Le maintien de bonnes relations avec l’Iran est notamment dicté par des considérations économiques : les deux pays partagent le plus grand champ gazier du monde et le régime iranien a la faculté de contrôler, donc de bloquer, le détroit d’Ormuz (entre le Golfe arabo-persique et la mer d’Oman) par lequel transitent 25 % de la consommation mondiale de gaz naturel liquéfié et un tiers de la consommation mondiale de pétrole.

Ce positionnement n’empêche pas le Qatar de rester un important client de l’industrie de défense américaine et d’héberger une des structures déployées dans la région par les États-Unis après leurs guerres en Irak, en l’occurrence le siège de l’US Centcom [le commandement militaire américain pour l’Asie centrale et le Moyen-Orient]. D’ailleurs, les Américains poussent pour que l’émirat et leurs autres alliés régionaux s’unissent face à un régime iranien qui reprend l’enrichissement à des fins militaires de son uranium.
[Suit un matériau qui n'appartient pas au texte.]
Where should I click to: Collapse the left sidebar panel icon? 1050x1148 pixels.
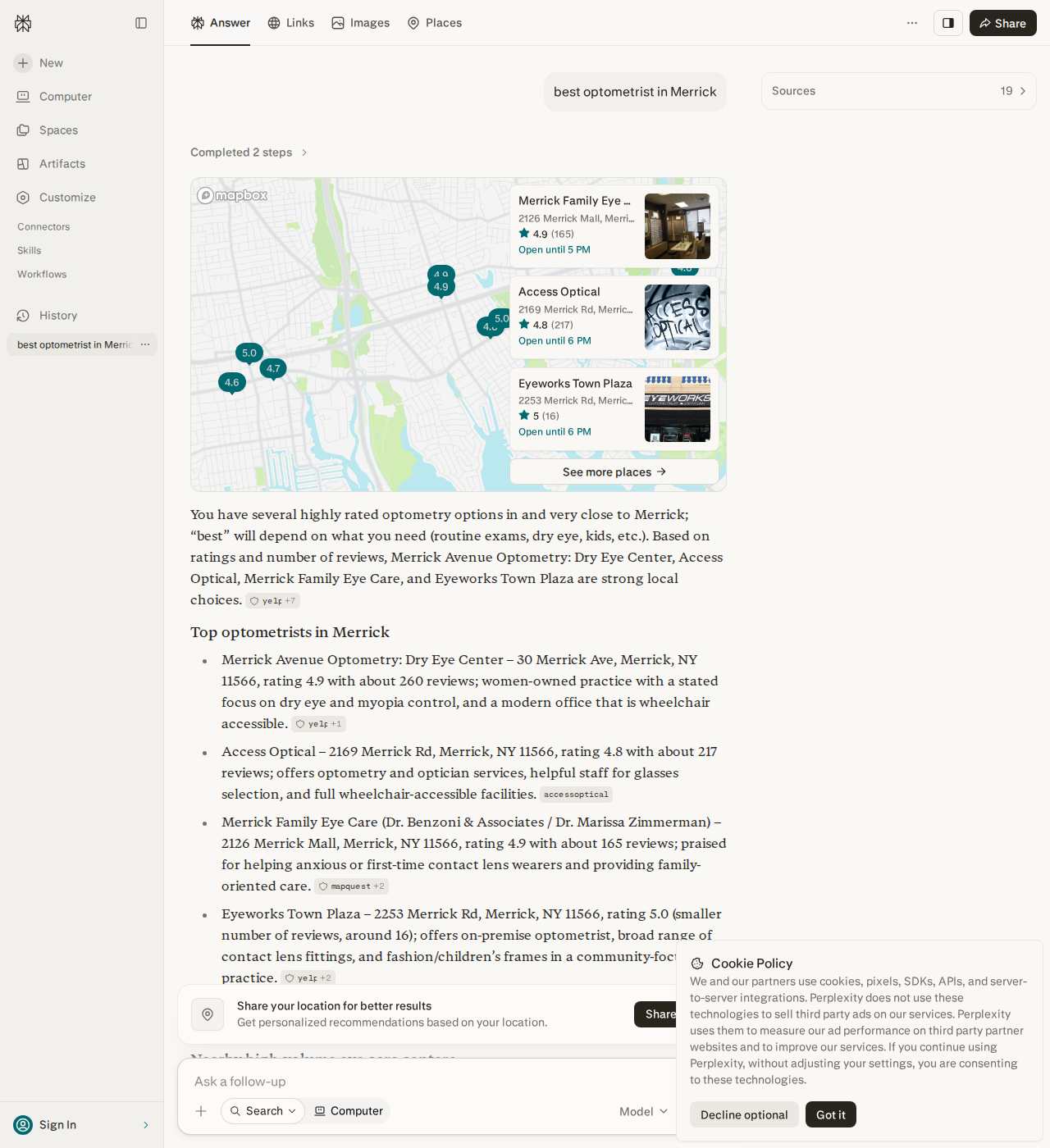point(141,23)
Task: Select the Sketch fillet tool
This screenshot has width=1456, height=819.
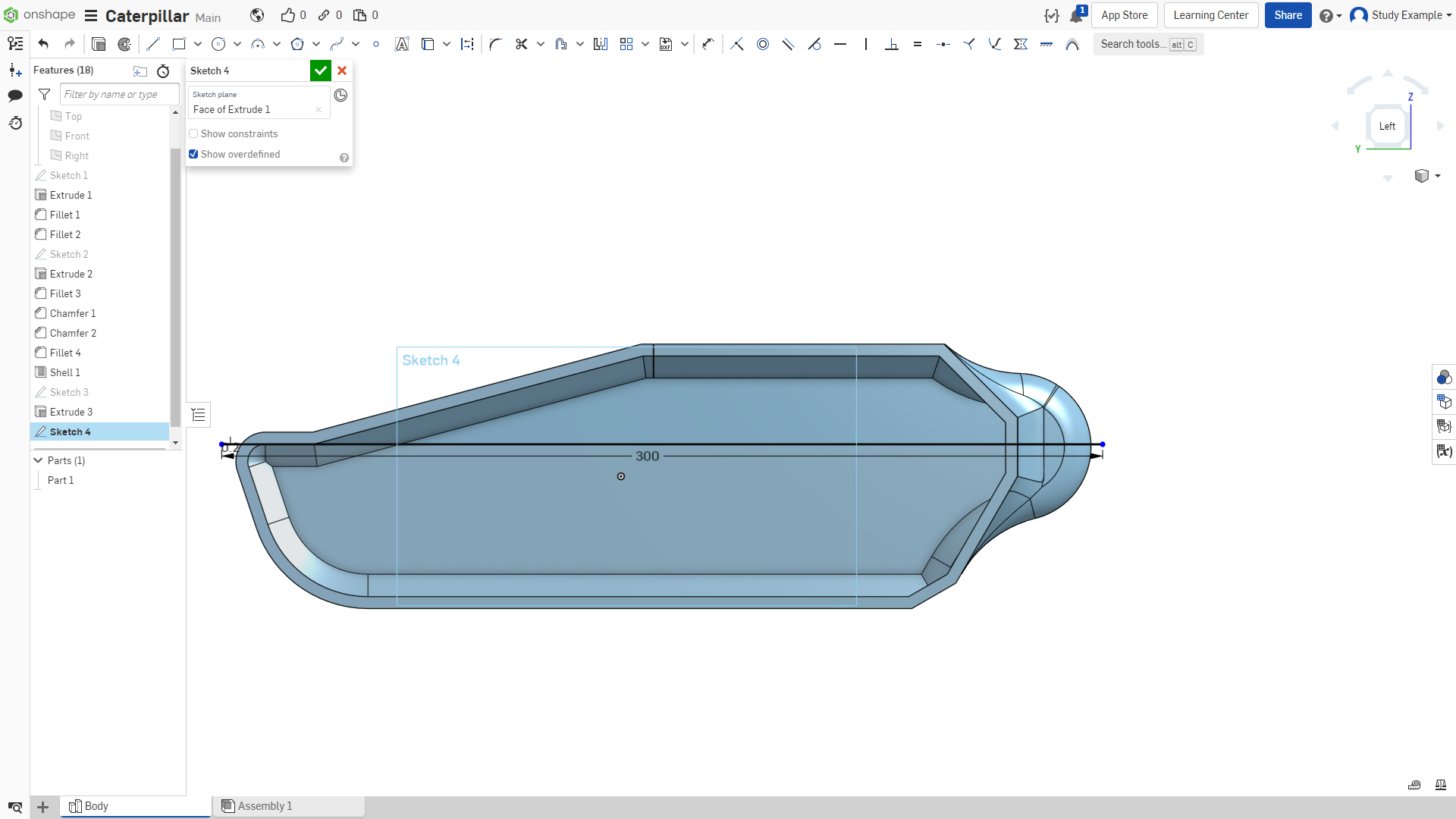Action: 495,44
En janvier 2021, le médiateur koweïtien annonce la réouverture de l’espace aérien, ainsi que des frontières terrestres et maritimes, entre le Qatar et l’Arabie saoudite. N’ayant accédé à aucune des exigences majeures de Riyad durant le blocus, l’émir qatari assiste même au sommet du Conseil de coopération du Golfe, qui se tient en Arabie saoudite, et signe avec les cinq autres membres du CCG un accord de « solidarité et de stabilité ».

En octobre 2021, l’émirat organise les premières élections au suffrage universel de son Parlement, le Majlis Al-Choura, qui peut voter le budget, proposer des lois et même démettre les ministres. Ce scrutin est toutefois très encadré : non seulement le souverain nomme encore un tiers des députés, mais le corps électoral a été restreint aux seuls Qataris pouvant justifier que leur famille était présente dans le pays avant 1930 ; la mesure exclut nombre d’immigrants naturalisés, mais aussi l’importante tribu semi-nomade des Al-Murra, jugée trop favorable aux intérêts saoudiens et émiratis[1]. En décembre, la normalisation des relations avec Riyad se traduit par la visite officielle du prince héritier saoudien à Doha. Le Qatar se rapproche également de l’Égypte ainsi que des États-Unis, alors que l’Arabie saoudite et les Émirats arabes unis s’en éloignent quelque peu, en particulier lors de la crise internationale provoquée par l’invasion russe de l’Ukraine.

Un an plus tard, alors que s’achève la Coupe du monde de football organisée sur son sol, le Qatar est accusé d’avoir acheté plusieurs députés du Parlement européen, dont sa vice-présidente grecque : de l’argent leur aurait été versé pour défendre l’image de l’émirat, accusé notamment d’avoir négligé la sécurité des travailleurs immigrés chargés de construire ses stades. Mais l’affaire n’entache en rien le crédit diplomatique de l’émirat, qui joue les intermédiaires entre le Hamas et Israël, et même entre le Venezuela et les États-Unis. En décembre 2023, ces derniers obtiennent – en toute discrétion – le droit d’utiliser dix ans de plus l’importante base d’Al Udeid, construite en 1996.

[1] Trois de ses membres, qui avaient trop contesté cette exclusion, sont condamnés à la prison à perpétuité en mai 2022.